Para kritikus menuduh Macron memanfaatkan ideologi sayap kanan dengan larangan terbaru yang menargetkan umat Islam untuk mendapatkan kembali popularitasnya yang telah merosot ke rekor terendah. Langkah untuk melarang Abaya dengan cepat disambut baik oleh kelompok sayap kanan dari spektrum politik Prancis dan para pendukung mereka.
Politisi sayap kanan Eric Zemmour, kepala kelompok kecil Penaklukan Kembali! partai yang menentang imigran, mengatakan di media sosial bahwa “melarang Abaya adalah langkah awal yang baik jika diterapkan.”
Ketua partai konservatif Les Republicains, Eric Ciotti, juga menyambut baik langkah tersebut, yang menurutnya sudah lama tertunda.
Sophie Venetitay, dari serikat guru SNES-FSU, mengatakan penting untuk fokus pada dialog dengan siswa dan keluarga untuk memastikan larangan tersebut tidak membuat anak-anak menjauh dari sekolah negeri dan pergi ke sekolah agama.
“Yang pasti Abaya bukanlah masalah utama bagi sekolah,” katanya kepada Reuters, seraya menekankan bahwa kekurangan guru adalah masalah yang jauh lebih besar.
Menurut serikat pekerja, sekitar 65% guru sekolah menengah di Perancis menghadiri pemogokan nasional awal tahun ini. Di beberapa sekolah, angkanya mencapai 80%, dan beberapa sekolah ditutup sebagai protes terhadap reformasi pensiun yang dilakukan Macron, yang menyebabkan gelombang guru meninggalkan pekerjaannya.

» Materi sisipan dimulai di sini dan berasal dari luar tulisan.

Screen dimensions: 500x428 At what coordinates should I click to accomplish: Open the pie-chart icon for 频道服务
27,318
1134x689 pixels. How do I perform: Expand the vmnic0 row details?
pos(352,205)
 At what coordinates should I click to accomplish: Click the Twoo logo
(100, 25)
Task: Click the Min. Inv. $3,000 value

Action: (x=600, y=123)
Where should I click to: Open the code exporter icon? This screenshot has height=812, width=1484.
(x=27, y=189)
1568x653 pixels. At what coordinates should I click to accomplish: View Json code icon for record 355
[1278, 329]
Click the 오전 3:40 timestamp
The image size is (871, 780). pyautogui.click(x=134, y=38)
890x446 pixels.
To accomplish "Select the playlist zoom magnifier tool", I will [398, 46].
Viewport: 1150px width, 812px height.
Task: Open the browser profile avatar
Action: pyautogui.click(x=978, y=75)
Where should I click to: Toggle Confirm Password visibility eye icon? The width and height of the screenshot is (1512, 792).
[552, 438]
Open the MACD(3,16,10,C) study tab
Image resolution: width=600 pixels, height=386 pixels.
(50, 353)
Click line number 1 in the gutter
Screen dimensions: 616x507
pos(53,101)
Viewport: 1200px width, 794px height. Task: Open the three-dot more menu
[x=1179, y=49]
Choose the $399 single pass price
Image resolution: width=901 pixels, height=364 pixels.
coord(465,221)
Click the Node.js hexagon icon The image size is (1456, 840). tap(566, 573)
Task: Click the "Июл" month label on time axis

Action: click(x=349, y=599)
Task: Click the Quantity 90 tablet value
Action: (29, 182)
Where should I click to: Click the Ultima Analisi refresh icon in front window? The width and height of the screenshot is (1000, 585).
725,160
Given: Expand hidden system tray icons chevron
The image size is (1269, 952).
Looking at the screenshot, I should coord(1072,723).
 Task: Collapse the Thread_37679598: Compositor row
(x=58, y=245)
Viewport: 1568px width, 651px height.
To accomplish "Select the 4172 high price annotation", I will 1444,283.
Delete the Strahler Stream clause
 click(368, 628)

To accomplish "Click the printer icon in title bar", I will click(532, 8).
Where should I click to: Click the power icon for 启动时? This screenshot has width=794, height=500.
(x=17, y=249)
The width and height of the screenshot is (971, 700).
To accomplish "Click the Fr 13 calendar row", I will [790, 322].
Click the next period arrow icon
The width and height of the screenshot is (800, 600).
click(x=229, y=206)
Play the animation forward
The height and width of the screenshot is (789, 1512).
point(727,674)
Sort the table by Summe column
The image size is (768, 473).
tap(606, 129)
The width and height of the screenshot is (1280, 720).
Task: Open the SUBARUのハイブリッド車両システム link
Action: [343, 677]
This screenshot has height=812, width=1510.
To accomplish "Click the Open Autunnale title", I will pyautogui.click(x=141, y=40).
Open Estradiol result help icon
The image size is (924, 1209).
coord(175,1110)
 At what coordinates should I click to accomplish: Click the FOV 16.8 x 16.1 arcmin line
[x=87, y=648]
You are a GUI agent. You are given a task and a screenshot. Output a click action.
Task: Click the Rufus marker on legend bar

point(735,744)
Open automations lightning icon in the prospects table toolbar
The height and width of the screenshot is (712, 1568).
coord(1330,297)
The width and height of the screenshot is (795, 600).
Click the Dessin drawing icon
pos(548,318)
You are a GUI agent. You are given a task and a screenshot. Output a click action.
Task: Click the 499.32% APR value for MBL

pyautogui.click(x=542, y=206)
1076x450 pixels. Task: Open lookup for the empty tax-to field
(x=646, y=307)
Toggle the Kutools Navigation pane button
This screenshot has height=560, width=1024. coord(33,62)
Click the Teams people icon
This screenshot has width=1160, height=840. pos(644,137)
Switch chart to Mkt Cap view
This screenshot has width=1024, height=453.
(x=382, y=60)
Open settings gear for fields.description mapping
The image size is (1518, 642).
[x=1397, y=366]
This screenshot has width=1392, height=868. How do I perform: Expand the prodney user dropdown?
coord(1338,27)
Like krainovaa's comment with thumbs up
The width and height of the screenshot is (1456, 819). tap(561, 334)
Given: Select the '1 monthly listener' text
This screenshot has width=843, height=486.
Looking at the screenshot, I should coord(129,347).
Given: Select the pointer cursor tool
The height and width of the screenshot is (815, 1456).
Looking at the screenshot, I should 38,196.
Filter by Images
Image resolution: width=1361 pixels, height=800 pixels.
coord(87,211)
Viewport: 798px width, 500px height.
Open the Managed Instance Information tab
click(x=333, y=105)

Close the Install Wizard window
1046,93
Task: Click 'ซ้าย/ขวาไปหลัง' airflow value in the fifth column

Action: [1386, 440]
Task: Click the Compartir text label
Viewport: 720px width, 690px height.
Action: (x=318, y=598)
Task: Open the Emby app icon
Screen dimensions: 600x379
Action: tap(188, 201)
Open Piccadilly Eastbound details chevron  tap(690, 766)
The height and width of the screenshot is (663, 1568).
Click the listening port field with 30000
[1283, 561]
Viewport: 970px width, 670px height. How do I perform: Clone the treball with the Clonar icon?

Serikat pekerja mengecam Macron karena tidak fokus pada isu-isu lebih besar yang mengganggu sekolah-sekolah Prancis. Untuk menegakkan larangan Abaya di ruang kelas, Attal mengatakan 14.000 personel pendidikan di posisi kepemimpinan akan dilatih pada akhir tahun ini, dan 300.000 personel akan dilatih pada tahun 2025.
Larangan yang dilakukan Attal, yang dekat dengan Presiden Macron, tentu saja telah memicu perdebatan politik baru mengenai peraturan sekuler Perancis dan bagaimana peraturan tersebut mendiskriminasi minoritas Muslim di negara tersebut.
Hal ini juga terjadi pada saat kebijakan luar negeri Perancis mulai kehilangan cengkeraman kuatnya di Sahel dan Tanduk Afrika.
Partisipasi besar Perancis dalam perang Ukraina juga menyebabkan krisis biaya hidup di dalam negeri dengan meningkatnya inflasi. Langkah ini dipandang sebagai waktu yang ideal bagi pemerintah Perancis untuk mengalihkan perhatian, baik dari dalam maupun luar negeri, dan mengeluarkan pengumuman lain yang menargetkan umat Islam dan agama mereka.